══ Provided information

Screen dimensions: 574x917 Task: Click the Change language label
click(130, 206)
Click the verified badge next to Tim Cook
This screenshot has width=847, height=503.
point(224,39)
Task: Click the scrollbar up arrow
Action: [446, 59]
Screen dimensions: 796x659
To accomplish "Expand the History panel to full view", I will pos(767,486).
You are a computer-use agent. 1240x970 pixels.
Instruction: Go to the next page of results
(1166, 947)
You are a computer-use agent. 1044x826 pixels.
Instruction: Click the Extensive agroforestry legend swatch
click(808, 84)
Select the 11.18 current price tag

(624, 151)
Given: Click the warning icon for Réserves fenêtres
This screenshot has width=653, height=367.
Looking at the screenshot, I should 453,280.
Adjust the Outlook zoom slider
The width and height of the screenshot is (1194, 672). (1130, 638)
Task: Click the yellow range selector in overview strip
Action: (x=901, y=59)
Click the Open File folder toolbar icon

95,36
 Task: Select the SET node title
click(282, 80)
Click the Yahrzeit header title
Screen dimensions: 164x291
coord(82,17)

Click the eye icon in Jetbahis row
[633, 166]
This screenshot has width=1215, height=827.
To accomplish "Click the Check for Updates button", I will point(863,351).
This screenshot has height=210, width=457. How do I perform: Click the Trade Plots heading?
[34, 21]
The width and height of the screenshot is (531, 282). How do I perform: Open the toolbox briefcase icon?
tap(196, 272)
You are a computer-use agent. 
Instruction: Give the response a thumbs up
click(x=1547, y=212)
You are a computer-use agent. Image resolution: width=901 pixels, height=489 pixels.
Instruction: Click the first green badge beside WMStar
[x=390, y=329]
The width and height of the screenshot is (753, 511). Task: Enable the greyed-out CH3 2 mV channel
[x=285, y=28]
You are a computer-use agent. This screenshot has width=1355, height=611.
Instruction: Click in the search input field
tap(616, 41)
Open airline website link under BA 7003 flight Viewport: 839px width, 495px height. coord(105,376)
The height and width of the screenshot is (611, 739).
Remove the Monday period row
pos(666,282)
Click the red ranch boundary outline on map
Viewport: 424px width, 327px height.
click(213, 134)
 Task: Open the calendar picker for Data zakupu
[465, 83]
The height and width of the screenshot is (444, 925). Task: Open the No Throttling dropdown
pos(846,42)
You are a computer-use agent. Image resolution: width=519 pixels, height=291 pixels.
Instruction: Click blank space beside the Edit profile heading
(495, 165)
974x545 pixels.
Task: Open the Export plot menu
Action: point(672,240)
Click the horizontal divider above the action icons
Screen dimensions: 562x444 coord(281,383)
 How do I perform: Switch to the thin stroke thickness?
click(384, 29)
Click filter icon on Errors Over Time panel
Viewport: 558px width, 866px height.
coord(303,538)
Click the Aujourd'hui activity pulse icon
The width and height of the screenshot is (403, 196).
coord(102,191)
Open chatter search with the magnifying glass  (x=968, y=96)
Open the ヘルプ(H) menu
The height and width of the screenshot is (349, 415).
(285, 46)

════

__What to produce__
Look through the entries above, find each line containing "accomplish", and copy it.

__Problem solution__
To accomplish "Expand the History panel to full view", I will pos(767,486).
To accomplish "Click the Check for Updates button", I will point(863,351).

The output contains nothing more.